どうやら花輪さんは、花輪さん自身のことばだと「小説家として最後の本」で、その遠い日のことを書こうというらしい。
人生は、いつかは締めくくらなければならない。そして、他人の人生の締めくくり方に口をさしはさむことはできない。が、近年、どうも私は、そうした準備を始めたらしい知人に、「まだまだ」と喝を入れる役目をしている。
過日、荒俣氏がふと漏らされた言葉も気になった。初対面の私に気を許されてのことだったか・・・私は、とっさには掛ける言葉を失ったのだった。

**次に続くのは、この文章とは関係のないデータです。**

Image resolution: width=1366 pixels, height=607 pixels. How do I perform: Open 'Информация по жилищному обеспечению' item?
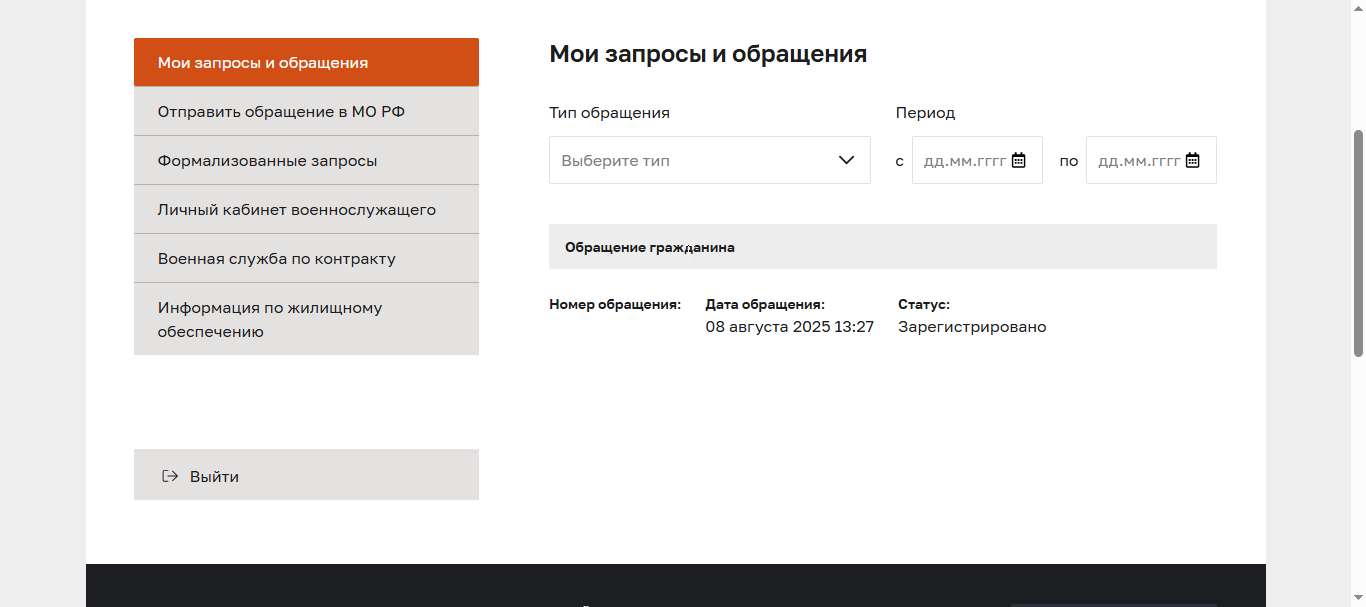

「ワーク・ホリック」と自称したについては、さもあろうと推測できる。超人的なエネルギーで人生を営んでこられた方だ。荒俣氏が某大企業のコンピューター・プログラマーと、編集者・翻訳者と、二足の草鞋を履いておられた頃、いまから37年前、『怪奇と幻想』誌で、ご自身が翻訳されたJ.K.チェスタトンの短編『街』のタイトル・イラストレーションを、駆け出しの私に発注してこられた。それ以後、私は氏と顔をあわせることなく、さまざなところで氏の仕事に絵を添えてきた。そして、荒俣氏が平凡社の社屋に住み着いて仕事をされているということも耳にした。
対談でゴッホの話がでて、彼の病理学的諸説のなかの初期の説を紹介すると、「ゴッホは、ワーク・ホリックだったのですね」とおっしゃった。ゴッホとご自身を重ねたわけではあるまいが、私は、その言葉を発した荒俣氏の全身の気配を受け止めた。笑いながらではあるが、私の感覚はセンシブルに受けとめたのだった。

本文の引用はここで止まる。